Unveiled in a 2,400-page rule, the complicated payment system took effect Jan. 1 last year, moving healthcare away from fee-for service toward value-based care. MACRA gave physicians two pathways to participate—the Merit-based Incentive Payment System (MIPS) and advanced alternative payment models.

The good news for doctors is that the government allowed a “pick your pace” option to let doctors ease into the quality reporting required by MIPS, the program that covers the vast majority of practices. As 2017 wound down, however, physician groups, including the American Medical Association and the Medical Group Management Association, were educating doctors about how to submit the minimum data before Dec. 31 in order to avoid a 4% payment penalty down the road.

And even as some doctors struggled to get on board, the Centers for Medicare & Medicaid Services released rules for year two of MACRA. Early criticism focused on the burden it placed on small practices, and CMS reacted by lowering the threshold so fewer physicians must participate in MIPS and by offering more support. However, the agency did not acquiesce to calls for further leniency: In 2018, doctors must submit a full 12 months of quality data.

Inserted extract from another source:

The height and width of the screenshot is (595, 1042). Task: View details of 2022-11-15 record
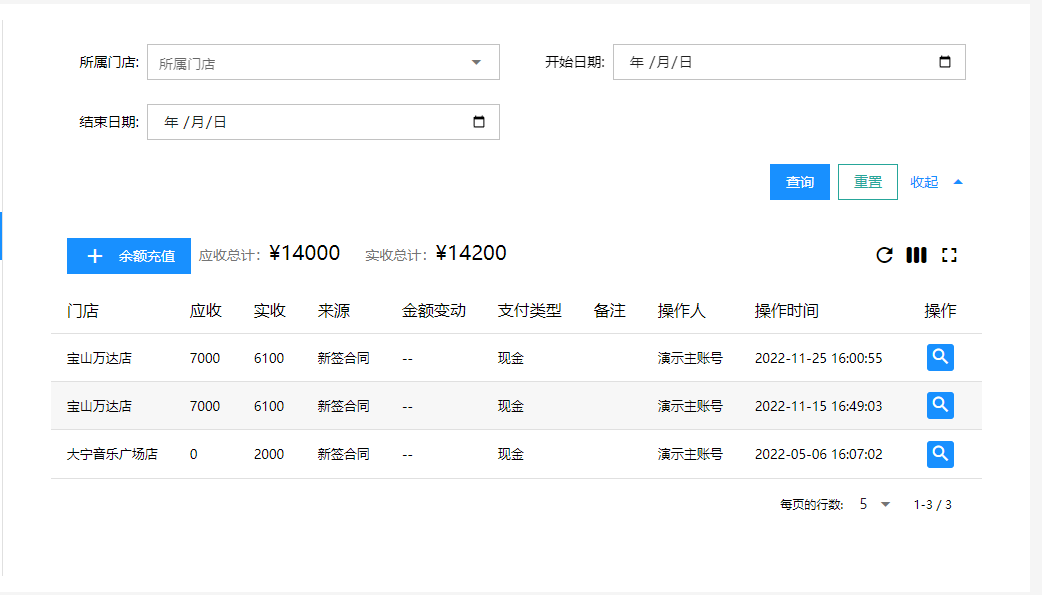click(x=940, y=405)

For now, MACRA is here to stay, but the debate over the value of MIPS has gained steam in recent months. The Medicare Payment Advisory Commission has talked about recommending to Congress that it replace MIPS, which its staff called “burdensome and inequitable.”

Two recent studies have also raised concerns about the future success of MIPS, given failures with its predecessor, Medicare’s Value-Based Payment Modifier Program. A study found that almost 30% of practices took a financial penalty that cut their Medicare revenue rather than participate in the program.

Politics, Trump and healthcare

Healthcare dominated the political headlines in 2017. The 2016 elections brought a new president and a Republican-controlled Congress and immediately energized many doctors who feared the effect on their patients. Advocacy groups promised to fight any policies from Donald Trump that it perceived as hurting patients.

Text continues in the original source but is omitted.